Air Salvage International (ASI) CEO Mark Gregory told Aviation Week that his company—one of the largest in Europe—is looking at possible sites in Southeast Asia to set up a facility, and has talked with officials in Senai, Malaysia.
“They [Senai] contacted us over the dismantling of several aircraft that are grounded at their facility, and we went on to talk about the possibility of building a further presence there,” Gregory said.
Boeing’s latest current-market outlook projects that the Asia-Pacific region, excluding China, will absorb 13,400 deliveries over the next 20 years. About 3,200 of these will replace existing aircraft that either need to find new homes or, in many cases, be retired and scrapped.
Existing Asian recyclers include SPS Global in Bangkok, but Southeast Asia currently has no significant recycling presence.
Senai is the first potential site explored by ASI, and Gregory said the company will consider other airfields that meet the company’s criteria.

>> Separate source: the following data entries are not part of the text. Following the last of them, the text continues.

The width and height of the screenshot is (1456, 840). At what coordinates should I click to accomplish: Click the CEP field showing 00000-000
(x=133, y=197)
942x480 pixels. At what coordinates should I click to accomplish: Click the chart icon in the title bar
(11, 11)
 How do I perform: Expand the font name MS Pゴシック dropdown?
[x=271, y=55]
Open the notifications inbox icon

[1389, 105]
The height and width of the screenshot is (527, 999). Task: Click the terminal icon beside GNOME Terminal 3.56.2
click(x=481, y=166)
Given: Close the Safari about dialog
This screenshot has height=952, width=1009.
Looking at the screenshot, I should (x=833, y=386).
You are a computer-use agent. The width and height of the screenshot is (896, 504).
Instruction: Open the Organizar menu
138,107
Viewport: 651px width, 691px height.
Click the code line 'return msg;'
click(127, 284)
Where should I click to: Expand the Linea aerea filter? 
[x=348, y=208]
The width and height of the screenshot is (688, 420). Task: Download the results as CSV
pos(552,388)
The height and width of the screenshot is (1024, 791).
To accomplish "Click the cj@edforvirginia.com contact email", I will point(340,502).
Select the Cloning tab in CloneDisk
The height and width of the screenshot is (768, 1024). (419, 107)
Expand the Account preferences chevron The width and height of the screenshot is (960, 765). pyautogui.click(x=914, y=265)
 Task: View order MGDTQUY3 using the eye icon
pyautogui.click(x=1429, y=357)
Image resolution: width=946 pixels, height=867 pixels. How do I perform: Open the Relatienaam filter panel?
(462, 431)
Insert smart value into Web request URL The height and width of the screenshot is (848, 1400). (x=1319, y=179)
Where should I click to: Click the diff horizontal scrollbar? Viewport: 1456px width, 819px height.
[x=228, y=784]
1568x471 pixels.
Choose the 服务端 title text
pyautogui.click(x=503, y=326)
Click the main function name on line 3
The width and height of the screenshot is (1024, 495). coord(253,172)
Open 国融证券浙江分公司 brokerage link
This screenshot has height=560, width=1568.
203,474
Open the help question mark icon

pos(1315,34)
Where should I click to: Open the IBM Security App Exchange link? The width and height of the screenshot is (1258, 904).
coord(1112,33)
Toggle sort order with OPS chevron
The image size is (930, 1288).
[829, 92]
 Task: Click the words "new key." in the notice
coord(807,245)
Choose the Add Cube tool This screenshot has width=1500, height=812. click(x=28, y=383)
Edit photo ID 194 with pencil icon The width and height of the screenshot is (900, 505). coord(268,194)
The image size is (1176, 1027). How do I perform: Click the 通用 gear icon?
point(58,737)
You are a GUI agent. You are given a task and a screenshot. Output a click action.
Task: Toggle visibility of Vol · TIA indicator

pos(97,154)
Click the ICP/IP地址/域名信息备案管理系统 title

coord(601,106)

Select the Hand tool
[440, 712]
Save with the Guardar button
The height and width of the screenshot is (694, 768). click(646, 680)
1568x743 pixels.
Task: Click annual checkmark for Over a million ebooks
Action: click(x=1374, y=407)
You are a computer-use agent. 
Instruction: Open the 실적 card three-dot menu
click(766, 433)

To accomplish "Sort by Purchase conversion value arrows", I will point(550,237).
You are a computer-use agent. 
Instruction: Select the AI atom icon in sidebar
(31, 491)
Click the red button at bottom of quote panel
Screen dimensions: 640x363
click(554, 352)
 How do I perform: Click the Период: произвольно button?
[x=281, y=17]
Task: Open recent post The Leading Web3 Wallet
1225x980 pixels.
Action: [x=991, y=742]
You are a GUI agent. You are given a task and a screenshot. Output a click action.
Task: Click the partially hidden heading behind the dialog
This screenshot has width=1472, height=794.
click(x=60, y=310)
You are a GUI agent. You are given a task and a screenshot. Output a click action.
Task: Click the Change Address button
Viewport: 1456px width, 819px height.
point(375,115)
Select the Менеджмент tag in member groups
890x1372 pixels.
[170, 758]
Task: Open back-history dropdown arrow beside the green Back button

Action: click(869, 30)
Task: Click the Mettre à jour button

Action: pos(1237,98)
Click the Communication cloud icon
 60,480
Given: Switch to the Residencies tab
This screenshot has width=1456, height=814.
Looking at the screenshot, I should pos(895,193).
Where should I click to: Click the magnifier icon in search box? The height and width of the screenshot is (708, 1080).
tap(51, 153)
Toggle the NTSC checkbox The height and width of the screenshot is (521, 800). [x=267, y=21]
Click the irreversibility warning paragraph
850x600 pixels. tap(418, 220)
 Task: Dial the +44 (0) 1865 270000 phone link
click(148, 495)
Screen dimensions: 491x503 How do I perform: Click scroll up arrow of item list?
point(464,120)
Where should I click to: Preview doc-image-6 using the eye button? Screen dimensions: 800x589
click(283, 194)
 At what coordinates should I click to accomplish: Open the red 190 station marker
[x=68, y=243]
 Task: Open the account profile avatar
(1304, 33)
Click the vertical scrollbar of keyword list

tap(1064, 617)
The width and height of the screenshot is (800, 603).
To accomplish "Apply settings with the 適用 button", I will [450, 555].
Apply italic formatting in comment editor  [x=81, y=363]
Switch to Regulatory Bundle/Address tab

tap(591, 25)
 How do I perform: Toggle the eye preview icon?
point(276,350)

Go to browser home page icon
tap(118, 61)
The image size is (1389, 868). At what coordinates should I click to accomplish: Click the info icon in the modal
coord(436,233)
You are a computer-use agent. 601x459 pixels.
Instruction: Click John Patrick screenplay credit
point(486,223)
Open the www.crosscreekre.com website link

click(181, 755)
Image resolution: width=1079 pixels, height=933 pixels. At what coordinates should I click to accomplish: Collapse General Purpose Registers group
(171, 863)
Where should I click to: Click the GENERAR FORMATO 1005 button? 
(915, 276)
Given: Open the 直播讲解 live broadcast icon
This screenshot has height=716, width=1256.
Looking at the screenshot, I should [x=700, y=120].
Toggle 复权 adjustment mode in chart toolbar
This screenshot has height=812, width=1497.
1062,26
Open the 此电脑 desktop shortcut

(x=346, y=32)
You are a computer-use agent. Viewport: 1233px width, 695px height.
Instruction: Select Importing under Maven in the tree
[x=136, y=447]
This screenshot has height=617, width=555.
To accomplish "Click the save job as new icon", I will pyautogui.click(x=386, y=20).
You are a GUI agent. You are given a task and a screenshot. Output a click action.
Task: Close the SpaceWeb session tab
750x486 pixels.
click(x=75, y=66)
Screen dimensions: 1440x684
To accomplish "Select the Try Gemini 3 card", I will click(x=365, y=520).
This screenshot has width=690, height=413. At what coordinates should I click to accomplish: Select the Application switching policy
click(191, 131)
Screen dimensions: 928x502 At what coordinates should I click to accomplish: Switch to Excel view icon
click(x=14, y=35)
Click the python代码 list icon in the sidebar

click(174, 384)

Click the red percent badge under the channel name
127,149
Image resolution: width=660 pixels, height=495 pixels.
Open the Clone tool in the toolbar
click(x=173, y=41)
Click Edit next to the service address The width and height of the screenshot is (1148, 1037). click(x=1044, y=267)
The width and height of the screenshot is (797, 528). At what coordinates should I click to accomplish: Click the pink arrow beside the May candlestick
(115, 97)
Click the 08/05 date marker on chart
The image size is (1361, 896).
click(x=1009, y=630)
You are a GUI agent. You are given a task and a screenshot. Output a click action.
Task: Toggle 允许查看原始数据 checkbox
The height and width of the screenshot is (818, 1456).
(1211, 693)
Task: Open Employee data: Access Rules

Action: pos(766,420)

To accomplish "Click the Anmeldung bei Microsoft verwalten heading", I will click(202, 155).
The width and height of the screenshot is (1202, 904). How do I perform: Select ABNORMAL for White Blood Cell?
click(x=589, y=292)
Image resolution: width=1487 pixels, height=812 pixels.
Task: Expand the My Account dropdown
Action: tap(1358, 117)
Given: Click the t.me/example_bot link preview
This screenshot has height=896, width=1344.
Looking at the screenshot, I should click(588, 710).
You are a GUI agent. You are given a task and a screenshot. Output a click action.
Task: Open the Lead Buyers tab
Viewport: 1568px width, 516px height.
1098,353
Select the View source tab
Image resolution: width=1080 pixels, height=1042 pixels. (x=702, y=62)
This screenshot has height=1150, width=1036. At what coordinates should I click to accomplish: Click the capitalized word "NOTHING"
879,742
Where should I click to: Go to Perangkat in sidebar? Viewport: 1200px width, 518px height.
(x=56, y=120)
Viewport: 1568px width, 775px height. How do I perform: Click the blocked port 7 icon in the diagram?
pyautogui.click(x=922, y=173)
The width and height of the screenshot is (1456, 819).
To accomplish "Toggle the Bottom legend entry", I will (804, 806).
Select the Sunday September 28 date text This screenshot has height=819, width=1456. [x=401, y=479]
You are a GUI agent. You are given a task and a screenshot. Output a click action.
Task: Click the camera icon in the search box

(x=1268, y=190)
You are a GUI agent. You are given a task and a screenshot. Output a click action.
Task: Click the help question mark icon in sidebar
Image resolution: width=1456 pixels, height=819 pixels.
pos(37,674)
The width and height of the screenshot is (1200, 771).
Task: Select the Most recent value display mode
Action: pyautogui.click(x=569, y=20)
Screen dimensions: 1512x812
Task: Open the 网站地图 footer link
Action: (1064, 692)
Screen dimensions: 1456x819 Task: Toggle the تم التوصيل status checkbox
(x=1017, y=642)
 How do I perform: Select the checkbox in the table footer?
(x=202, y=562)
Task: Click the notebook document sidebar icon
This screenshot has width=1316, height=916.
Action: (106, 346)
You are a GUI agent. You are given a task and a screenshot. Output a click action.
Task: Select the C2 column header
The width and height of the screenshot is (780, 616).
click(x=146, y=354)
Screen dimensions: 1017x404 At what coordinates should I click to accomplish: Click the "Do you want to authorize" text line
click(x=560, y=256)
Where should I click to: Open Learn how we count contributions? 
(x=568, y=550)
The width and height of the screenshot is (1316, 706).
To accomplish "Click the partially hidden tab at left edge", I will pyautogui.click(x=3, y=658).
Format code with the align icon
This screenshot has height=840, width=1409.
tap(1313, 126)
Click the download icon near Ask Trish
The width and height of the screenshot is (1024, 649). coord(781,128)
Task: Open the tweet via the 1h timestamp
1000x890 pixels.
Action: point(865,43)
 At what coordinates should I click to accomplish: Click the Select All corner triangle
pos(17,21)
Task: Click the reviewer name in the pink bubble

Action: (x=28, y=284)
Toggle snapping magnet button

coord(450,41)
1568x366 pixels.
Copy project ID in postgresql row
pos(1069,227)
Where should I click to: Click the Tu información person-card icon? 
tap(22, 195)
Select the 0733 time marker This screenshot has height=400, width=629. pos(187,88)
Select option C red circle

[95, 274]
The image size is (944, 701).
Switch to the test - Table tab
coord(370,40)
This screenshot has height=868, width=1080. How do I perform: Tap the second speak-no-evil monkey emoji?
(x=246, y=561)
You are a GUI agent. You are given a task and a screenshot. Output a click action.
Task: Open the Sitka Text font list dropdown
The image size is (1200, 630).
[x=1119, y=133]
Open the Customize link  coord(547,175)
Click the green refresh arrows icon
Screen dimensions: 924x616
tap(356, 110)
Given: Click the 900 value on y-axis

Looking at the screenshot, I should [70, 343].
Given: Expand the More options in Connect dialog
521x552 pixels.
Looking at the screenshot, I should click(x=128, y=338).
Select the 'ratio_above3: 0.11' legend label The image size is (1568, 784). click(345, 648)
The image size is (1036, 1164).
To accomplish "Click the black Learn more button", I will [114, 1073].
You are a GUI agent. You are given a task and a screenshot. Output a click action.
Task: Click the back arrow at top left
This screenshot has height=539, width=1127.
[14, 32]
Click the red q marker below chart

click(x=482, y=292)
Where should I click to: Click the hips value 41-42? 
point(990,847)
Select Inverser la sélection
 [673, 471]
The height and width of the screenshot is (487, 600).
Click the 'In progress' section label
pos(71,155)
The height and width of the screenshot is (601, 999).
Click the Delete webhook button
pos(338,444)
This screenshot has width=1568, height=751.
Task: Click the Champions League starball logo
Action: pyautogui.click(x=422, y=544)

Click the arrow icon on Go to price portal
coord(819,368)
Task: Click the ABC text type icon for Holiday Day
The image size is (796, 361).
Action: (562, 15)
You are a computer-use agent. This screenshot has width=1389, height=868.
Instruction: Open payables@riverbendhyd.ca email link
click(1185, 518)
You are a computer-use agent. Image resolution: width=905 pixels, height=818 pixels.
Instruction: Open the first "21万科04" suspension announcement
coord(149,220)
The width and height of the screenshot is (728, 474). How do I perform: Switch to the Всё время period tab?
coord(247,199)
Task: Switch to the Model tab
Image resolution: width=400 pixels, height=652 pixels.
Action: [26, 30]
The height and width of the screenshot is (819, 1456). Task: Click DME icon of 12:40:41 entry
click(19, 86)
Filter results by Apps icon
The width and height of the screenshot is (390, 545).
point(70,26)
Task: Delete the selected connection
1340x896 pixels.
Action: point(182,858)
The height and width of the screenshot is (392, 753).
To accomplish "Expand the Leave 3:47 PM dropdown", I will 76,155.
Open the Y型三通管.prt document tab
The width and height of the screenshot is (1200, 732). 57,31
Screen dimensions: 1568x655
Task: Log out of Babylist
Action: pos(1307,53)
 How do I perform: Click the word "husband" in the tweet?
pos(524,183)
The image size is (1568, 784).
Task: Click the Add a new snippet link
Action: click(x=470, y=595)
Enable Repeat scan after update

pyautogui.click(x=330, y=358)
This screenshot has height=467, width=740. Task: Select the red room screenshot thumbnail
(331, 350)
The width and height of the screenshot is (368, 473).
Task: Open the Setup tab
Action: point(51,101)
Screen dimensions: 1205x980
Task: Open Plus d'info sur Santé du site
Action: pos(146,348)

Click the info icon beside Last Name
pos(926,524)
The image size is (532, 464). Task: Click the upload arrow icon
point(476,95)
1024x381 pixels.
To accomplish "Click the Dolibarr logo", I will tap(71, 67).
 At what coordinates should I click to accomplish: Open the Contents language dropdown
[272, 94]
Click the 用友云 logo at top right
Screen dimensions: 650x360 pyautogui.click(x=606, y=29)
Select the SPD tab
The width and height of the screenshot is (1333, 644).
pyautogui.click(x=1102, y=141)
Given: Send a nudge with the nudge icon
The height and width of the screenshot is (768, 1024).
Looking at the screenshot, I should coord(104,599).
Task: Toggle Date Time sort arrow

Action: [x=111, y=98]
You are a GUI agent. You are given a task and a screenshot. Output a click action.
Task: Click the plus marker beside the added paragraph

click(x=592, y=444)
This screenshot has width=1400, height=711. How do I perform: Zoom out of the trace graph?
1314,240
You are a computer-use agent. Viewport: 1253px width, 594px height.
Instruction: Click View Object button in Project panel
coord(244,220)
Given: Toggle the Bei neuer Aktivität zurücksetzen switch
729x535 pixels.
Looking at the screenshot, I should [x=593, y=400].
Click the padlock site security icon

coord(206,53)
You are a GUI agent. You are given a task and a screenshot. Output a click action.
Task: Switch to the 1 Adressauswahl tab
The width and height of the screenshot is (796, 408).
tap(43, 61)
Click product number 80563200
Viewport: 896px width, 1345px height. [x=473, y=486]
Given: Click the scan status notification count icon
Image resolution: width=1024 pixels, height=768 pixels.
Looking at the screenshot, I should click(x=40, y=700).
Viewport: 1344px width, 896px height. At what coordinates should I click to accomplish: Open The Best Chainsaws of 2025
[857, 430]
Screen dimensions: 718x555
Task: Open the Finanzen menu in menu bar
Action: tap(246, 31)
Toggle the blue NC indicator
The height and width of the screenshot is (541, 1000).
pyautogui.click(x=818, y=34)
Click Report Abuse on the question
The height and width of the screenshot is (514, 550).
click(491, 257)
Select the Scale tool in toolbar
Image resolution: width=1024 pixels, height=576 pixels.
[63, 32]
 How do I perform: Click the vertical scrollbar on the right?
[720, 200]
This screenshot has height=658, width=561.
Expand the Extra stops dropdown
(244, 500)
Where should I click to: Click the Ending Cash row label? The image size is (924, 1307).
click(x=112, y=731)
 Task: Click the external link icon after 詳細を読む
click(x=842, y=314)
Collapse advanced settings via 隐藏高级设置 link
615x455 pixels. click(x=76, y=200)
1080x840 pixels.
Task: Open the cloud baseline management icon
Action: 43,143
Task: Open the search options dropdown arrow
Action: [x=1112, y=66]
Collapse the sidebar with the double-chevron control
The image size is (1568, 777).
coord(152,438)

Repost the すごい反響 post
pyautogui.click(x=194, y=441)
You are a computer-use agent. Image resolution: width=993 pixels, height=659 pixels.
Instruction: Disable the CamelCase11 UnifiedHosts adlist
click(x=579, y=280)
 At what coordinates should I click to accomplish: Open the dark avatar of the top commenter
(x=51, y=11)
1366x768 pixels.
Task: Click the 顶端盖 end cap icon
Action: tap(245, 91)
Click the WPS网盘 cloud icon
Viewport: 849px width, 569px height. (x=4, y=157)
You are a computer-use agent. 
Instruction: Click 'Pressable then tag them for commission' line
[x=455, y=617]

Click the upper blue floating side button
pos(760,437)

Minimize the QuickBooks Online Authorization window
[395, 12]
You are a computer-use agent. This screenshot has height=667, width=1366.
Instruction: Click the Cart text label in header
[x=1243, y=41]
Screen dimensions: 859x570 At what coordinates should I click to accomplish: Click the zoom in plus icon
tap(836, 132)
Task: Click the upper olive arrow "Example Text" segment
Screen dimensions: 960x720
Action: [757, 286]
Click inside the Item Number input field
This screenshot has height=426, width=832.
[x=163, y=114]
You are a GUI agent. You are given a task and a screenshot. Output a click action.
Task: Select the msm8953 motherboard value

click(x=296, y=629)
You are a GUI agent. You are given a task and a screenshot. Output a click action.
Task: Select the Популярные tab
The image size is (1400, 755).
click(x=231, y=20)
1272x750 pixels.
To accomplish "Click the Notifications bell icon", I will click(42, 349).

“One major issue is that we need to have partners in the area of any potential site for the recycling and scrapping of components and airframe,” Gregory said. He added that while Singapore had plenty of MRO facilities that could help with parts recycling, disposing of a stripped 737 airframe poses bigger problems.
“Getting rid of engines is no problem—we have already spoken to potential [local] buyers,” he said. “But the larger sections could be a problem unless there is already a viable scrap metal industry in the area.”
ASI said the preferred option was to partner with a local company that could bring specific contacts or skill sets. Alternatively, the company could set up a satellite operation—or even just act as a consultancy to help a local outfit get going, Gregory said.
Gregory noted that ASI has worked with another joint venture in the Asia-Pacific region, GA Innovation China (GAIC). Set up in 2013, GAIC is the first part-out venture established to serve the Chinese market.